### EXERCISE
If an entry holds a picture, skip the picture but copy everything else exactly.

++++ RECORDS FOR THE TASK ++++

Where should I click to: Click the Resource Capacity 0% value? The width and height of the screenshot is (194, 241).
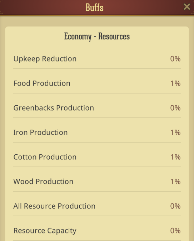175,231
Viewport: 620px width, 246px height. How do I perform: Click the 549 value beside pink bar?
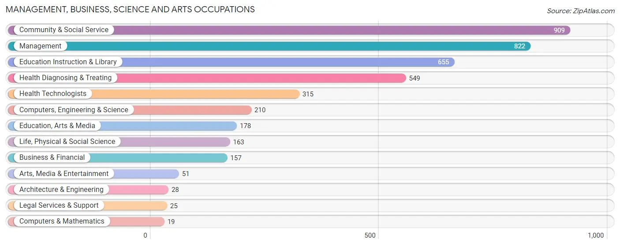415,78
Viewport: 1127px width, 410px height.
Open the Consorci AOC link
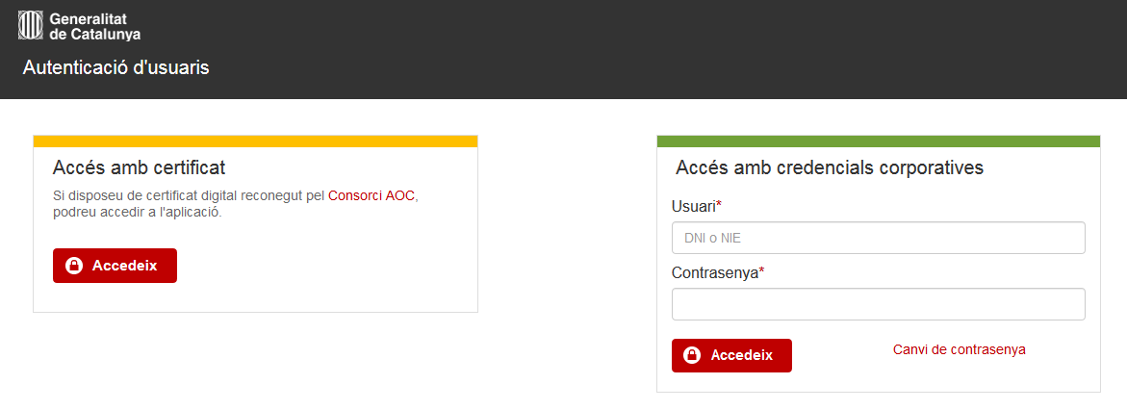click(371, 195)
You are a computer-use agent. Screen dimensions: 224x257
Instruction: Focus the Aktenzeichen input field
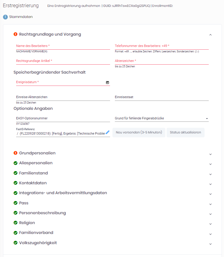click(x=161, y=61)
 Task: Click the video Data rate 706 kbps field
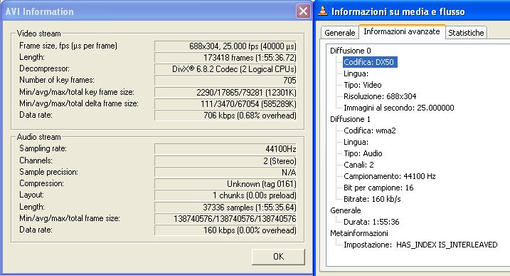click(x=225, y=116)
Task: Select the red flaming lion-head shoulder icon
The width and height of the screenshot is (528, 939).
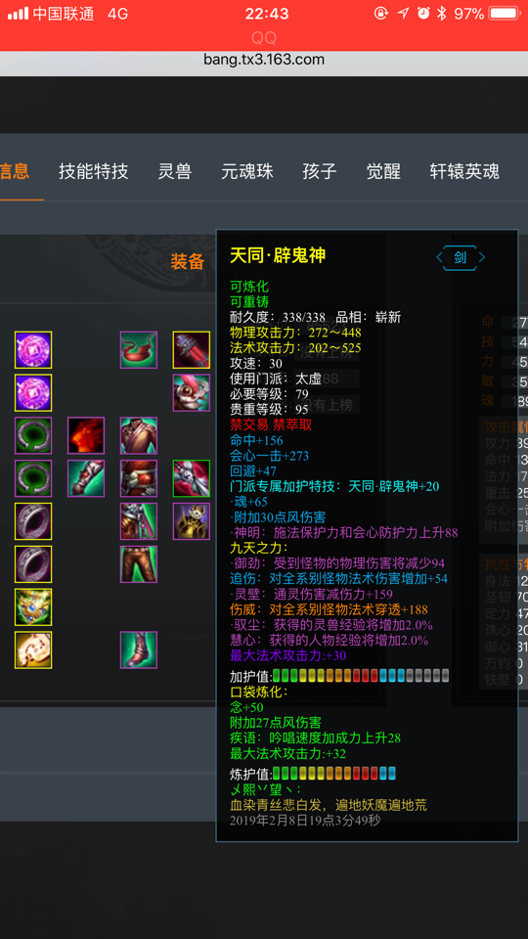Action: coord(86,435)
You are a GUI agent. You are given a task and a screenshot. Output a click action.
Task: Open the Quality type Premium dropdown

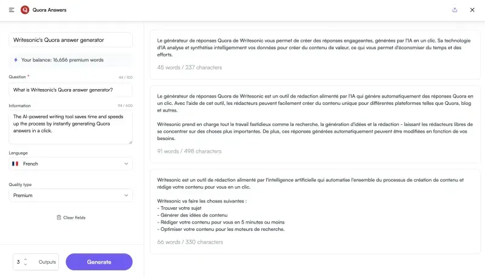tap(70, 195)
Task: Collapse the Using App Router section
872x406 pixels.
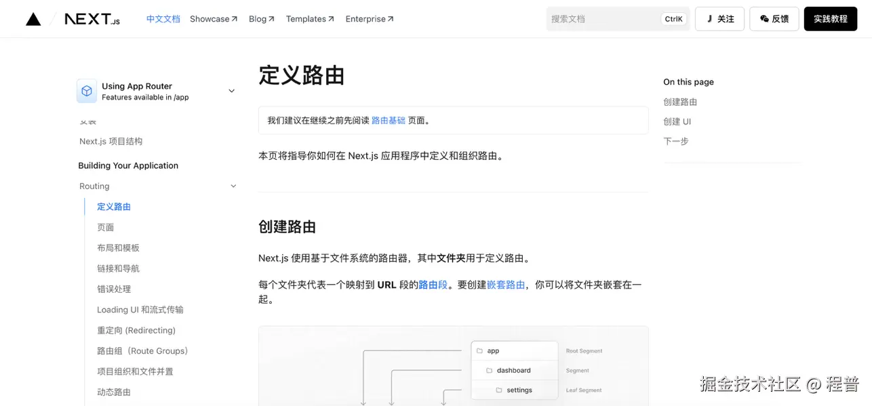Action: (231, 90)
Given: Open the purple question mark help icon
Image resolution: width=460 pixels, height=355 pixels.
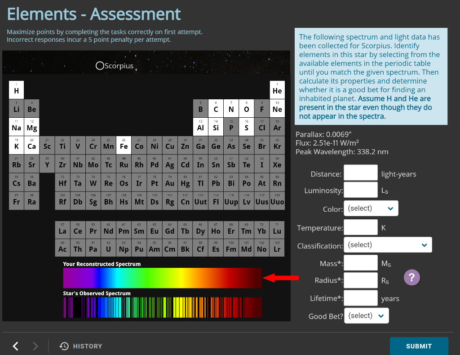Looking at the screenshot, I should click(x=411, y=277).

++++

### TASK OUTPUT
Where should I click to: Click the Resource Capacity 0% value? The width and height of the screenshot is (194, 241).
175,231
Viewport: 620px width, 246px height. How do I perform: Click the 549 value beside pink bar?
415,78
Viewport: 1127px width, 410px height.
Open the Consorci AOC link
click(371, 195)
You are a computer-use agent. Screen dimensions: 224x257
Instruction: Focus the Aktenzeichen input field
click(x=161, y=61)
 Task: Click the video Data rate 706 kbps field
click(x=225, y=116)
Task: Select the red flaming lion-head shoulder icon
The width and height of the screenshot is (528, 939).
Action: coord(86,435)
You are a GUI agent. You are given a task and a screenshot. Output a click action.
Task: Open the Quality type Premium dropdown

tap(70, 195)
Task: Collapse the Using App Router section
872x406 pixels.
Action: (231, 90)
Given: Open the purple question mark help icon
Image resolution: width=460 pixels, height=355 pixels.
Looking at the screenshot, I should click(x=411, y=277).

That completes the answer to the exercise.